A warning, this is a most unpleasant case, because it concerns the alleged rape of a 14 year-old girl.
Rachael Potts worked as a domestic servant in a household at 30 Grosvenor Park South, Camberwell, south London. In mid April her mistress went off to her country home for a few days so it was decided that Racheal would lodge with her father in Camberwell and travel the short distance to work each morning, not staying there overnight. Her father was a tradesman, a furniture broker on Southampton Street and probably saw his daughter’s employment as a respectable occupation and education for a young girl. He also expected her to be safe there, but he was wrong.
While Rachael’s mistress was away Montague Musgrave, her brother, was not. He lived with his sister at number 30 and one Wednesday evening he noticed that the young serving girl had scratched her arm. He offered to bandage it and as he was doing so he pulled her towards him onto his knee. Rachael wriggled free and ran off into the kitchen but Musgrave followed.
With no one about in the kitchen (presumably because most of the staff had gone to the country) Musgrave was able to catch Rachael, force her to the floor and rape her. He then made her a present of some ribbons and urged her to say nothing of what had happened. The teenage girl went home to her mother and kept her silence until she realized she had contracted a sexually transmitted infection or, as the press at the time put it: ‘a loathsome disease’.

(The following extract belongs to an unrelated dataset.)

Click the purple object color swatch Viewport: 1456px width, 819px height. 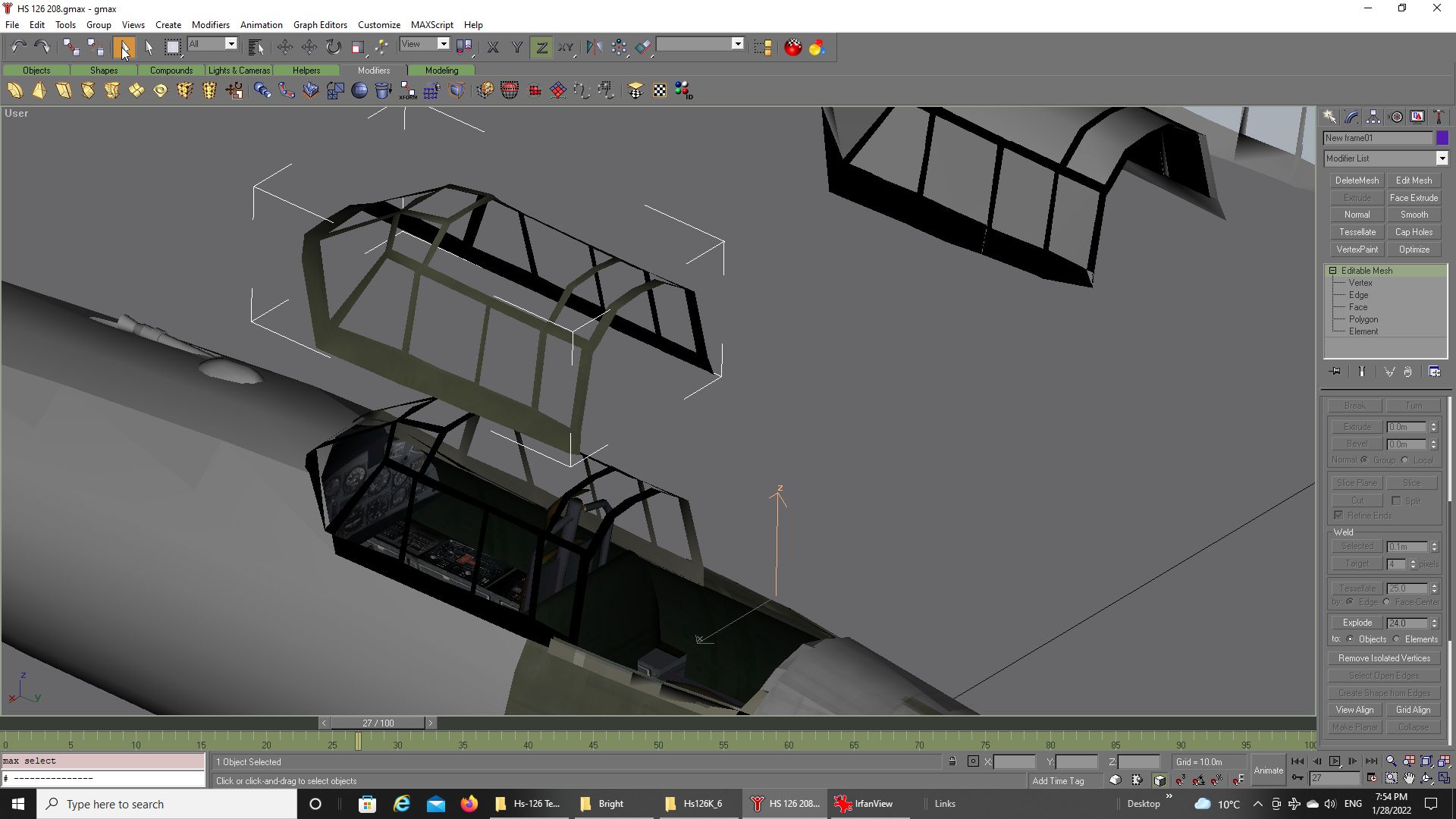point(1442,138)
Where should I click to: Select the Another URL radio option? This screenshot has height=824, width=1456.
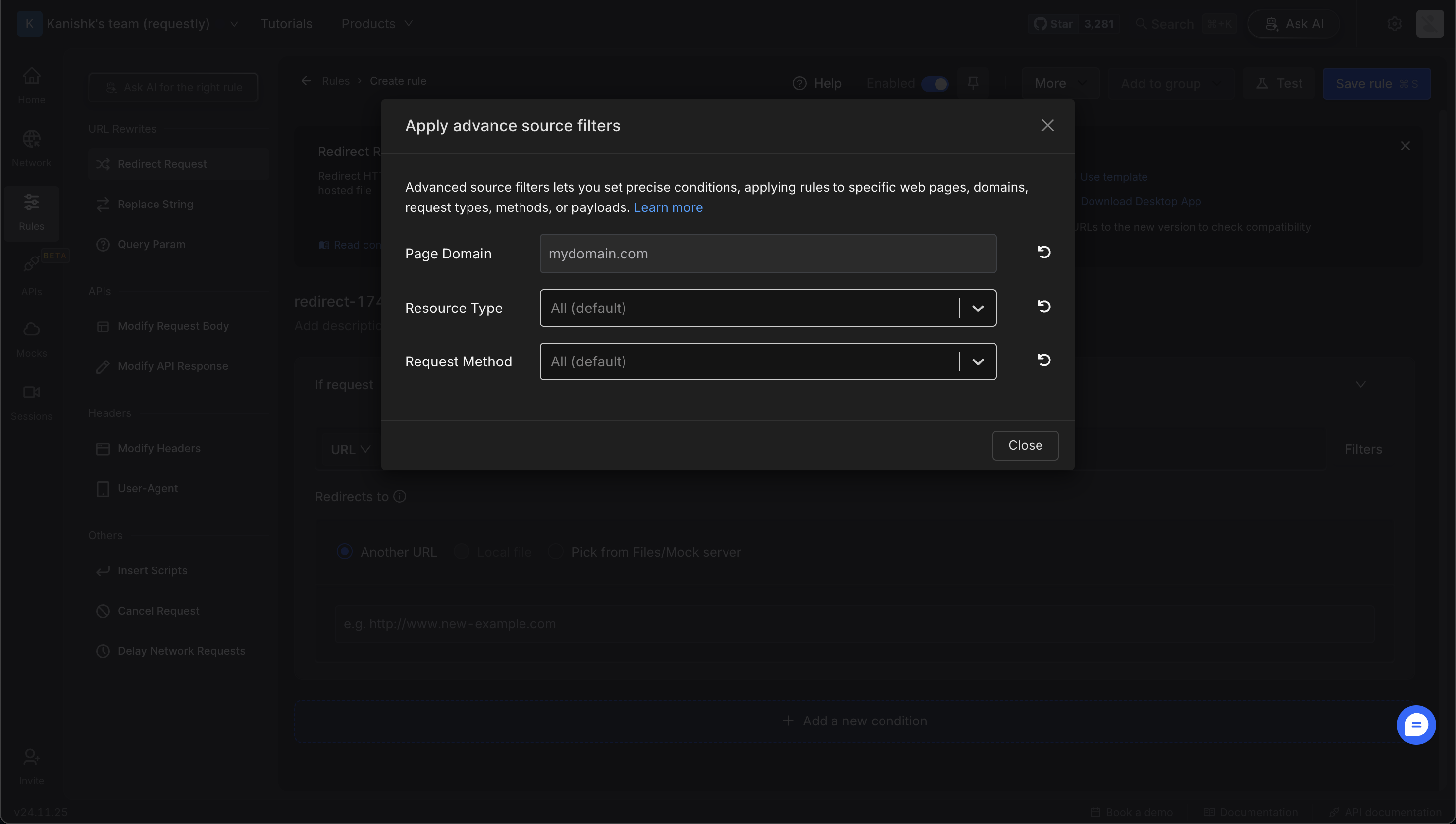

The mother complained, Musgrave was arrested and the whole sordid affair came before Mr Elliott at Lambeth Police court. Musgrave was represented by his attorney but Rachael had to give her evidence herself. The prejudice of the papers was apparent as she was described as ‘precocious’ and ‘indifferent’, while Musgrave was ‘gentlemanly’. The accused lawyer argued that no jury would convict his client based on the evidence of a young girl (and by implication at least, a young girl of lower social status) and so offered some ‘atonement’.
In reality he was probably offering Rachael (or rather her father) some financial compensation in the hope that the charge would be dropped and further embarrassment could be avoided. Unfortunately for Musgrave the magistrate did not feel that ‘atonement’ was an appropriate thing to discuss at this stage and bailed the suspected rapist to appear a week later.
At this point both Rachael and her alleged abuser vanish from the records. I doubt a trial took place; it is much more likely that an out of court settlement was made and Rachael left her position as a domestic in Camberwell and returned to her father. No doubt he received some money and the girl received some medical care but Musgrave would have walked away without any further taint on his reputation.
One expects however, that his sister may well have recognised that her brother was not to be trusted with the young female staff and that is why she tried to keep Rachael away when she was not at home to supervise him. Let’s hope she was more careful in the future for leopards rarely change their spots.